Use Cases
Description | User stories that provide a high level view of ICAM business processes. |
Audience | ICAM Enterprise Architects; Business line and/or unit managers |
The diagram below is intended to provide an overview of ICAM business processes and help you navigate the use cases found on subsequent pages. The diagram splits into two main processes - those for users whose information is stored by the agency, such as for its employees and contractors, and those whose information is managed externally and is leveraged through a federated process. At the bottom of the page is a list of common business processes, or use cases, encountered in the ICAM environment. Although the diagram shows the processes in a left-to-right, linear way, the important aspect is that the processes performed in one area are leveraged and built upon in the others. Each node of the diagram ties to one of the use cases listed below.

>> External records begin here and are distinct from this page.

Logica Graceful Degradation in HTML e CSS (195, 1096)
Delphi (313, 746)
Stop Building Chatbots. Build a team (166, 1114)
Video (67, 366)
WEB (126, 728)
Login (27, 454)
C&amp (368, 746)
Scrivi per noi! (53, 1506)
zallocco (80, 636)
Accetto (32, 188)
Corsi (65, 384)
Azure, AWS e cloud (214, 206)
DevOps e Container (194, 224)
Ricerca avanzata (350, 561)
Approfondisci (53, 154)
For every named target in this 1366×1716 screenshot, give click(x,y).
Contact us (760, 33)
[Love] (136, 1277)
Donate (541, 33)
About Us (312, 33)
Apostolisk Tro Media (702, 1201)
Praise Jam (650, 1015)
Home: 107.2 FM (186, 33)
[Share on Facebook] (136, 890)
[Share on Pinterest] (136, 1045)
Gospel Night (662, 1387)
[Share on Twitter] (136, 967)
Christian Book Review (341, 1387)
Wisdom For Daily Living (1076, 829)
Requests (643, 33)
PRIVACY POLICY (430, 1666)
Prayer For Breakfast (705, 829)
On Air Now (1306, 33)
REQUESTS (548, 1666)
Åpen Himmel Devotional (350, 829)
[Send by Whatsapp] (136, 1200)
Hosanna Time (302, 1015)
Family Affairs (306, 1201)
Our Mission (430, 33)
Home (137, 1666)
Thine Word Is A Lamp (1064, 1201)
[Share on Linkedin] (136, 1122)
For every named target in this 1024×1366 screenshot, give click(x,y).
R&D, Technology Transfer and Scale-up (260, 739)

Each use case includes a high level summary of the scenario, illustrations that depict the required steps to achieve the end goal, conditions that should be met before and as a result of the use case, individuals and systems involved in the use case, and an indication of the high-level area (Identity, Credential, or Access Management) and specific service with which the use case most closely aligns.
While each use case describes a particular ICAM business process, the use cases are highly interrelated. The activities and technologies represented in the use cases have been generalized to maximize applicability across agencies. Many lower level functions and process details that may be more agency-specific are not addressed in this architecture, as agencies are expected to perform a separate analysis on their systems and processes to achieve the appropriate alignment with the broader use cases. The ICAM use cases can be interwoven or built upon to support specific agency use case scenarios.
List of FICAM Use Cases
- 1. Create and Maintain an Identity
- 2. Proof an Identity at Level of Assurance 2
- 3. Proof an Identity at Level of Assurance 3
- 4. Proof an Identity at Level of Assurance 4
- 5. Resolve an Identity Internal to an Agency
- 6. Create and Issue Level of Assurance 2 Credential
- 7. Create and Issue Level of Assurance 3 Credential
- 8. Create and Issue Level of Assurance 4 Credential
- 9. Create and Issue Derived PIV
- 10. Maintain Credential - Reset
- 11. Maintain Credential - Renew
- 12. Maintain Credential - Revoke
- 13. Administer Digital Access Policies
- 14. Manage Entitlements
- 15. Grant Access to a Protected Resource
- 16. Authenticate a User
- 17. Authorize Access - Static
- 18. Authorize Access - Dynamic
- 19. Exchange Attributes in a Federation
- 20. Accept Credentials in a Federation
Background & Key Revisions
In order to simplify the existing use cases, an emphasis has been placed on graphics, rather than long, descriptive text. Focus has also been shifted from current state processes to the target-state environment. The scope of the use cases has been limited by removing those that were out of scope, combining similar concepts, and adding or expanding cases to cover gaps, such as federation, common access models, and process differences related to LOA.